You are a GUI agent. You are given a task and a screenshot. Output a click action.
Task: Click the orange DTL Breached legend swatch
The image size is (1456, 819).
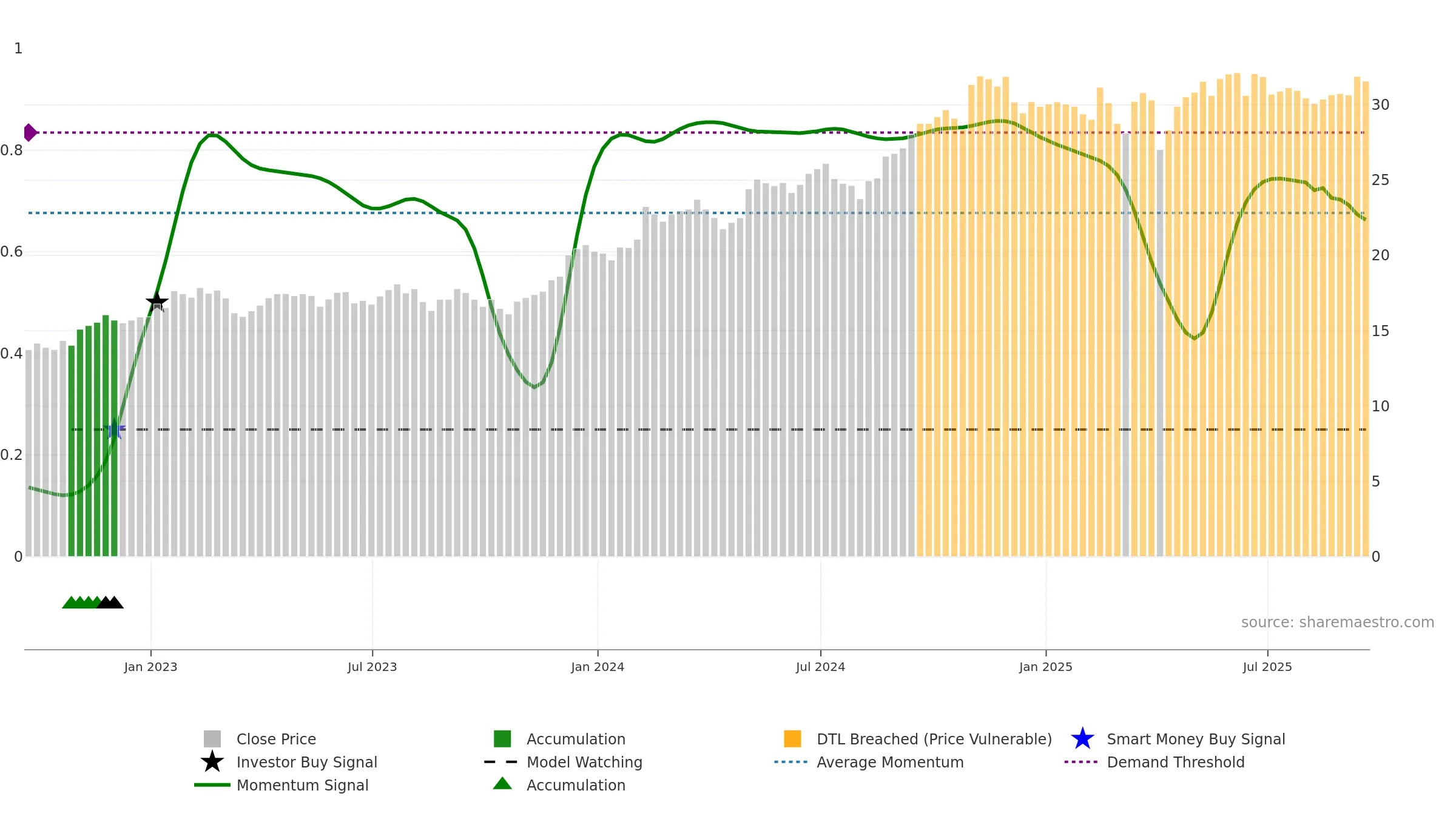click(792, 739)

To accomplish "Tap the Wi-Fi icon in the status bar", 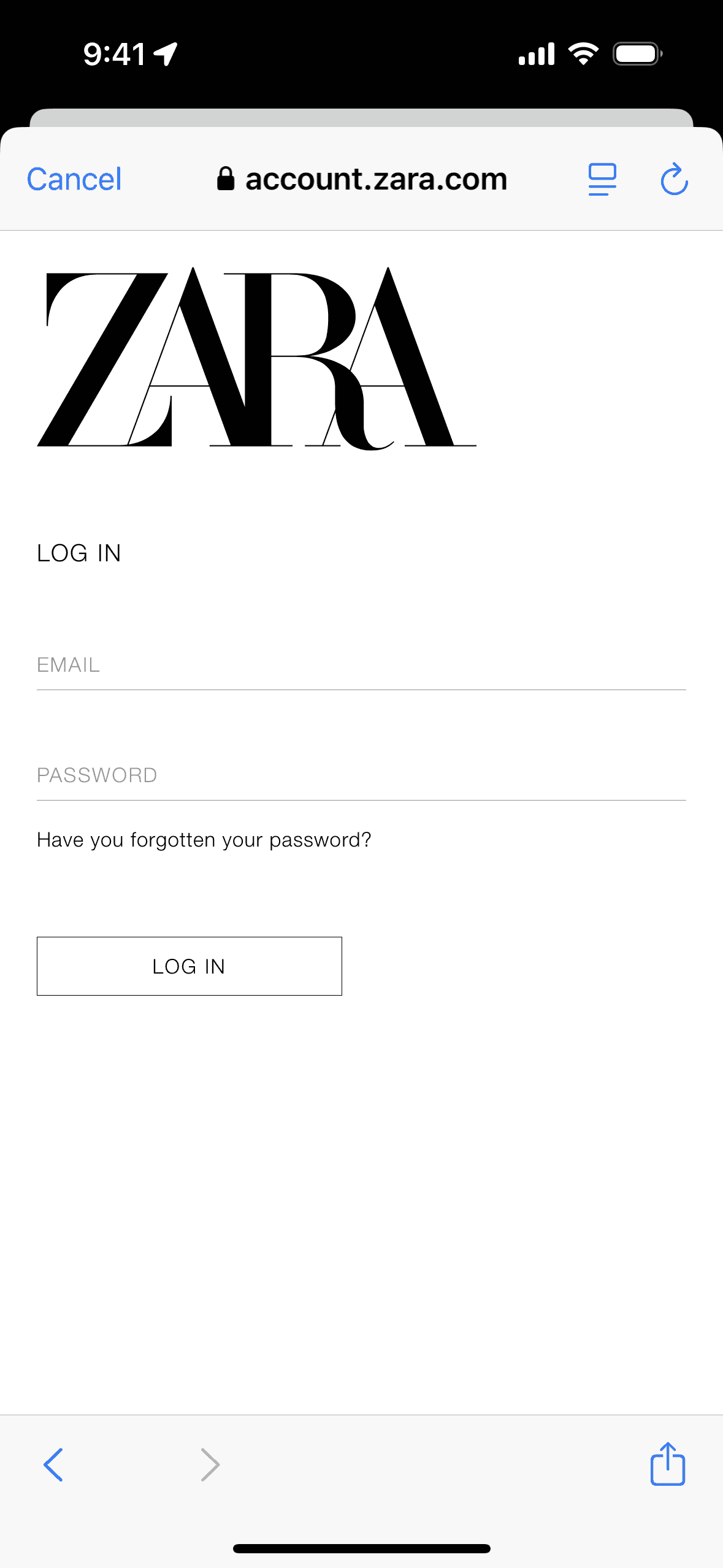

▶ **TASK REQUIREMENTS**:
Quote the preceding listing precisely and completely, omitting its images.

▶ **ANSWER SPACE**:
You are a GUI agent. You are given a task and a screenshot. Output a click action.
Task: Click the orange DTL Breached legend swatch
The image size is (1456, 819).
click(792, 739)

To accomplish "Tap the Wi-Fi icon in the status bar", 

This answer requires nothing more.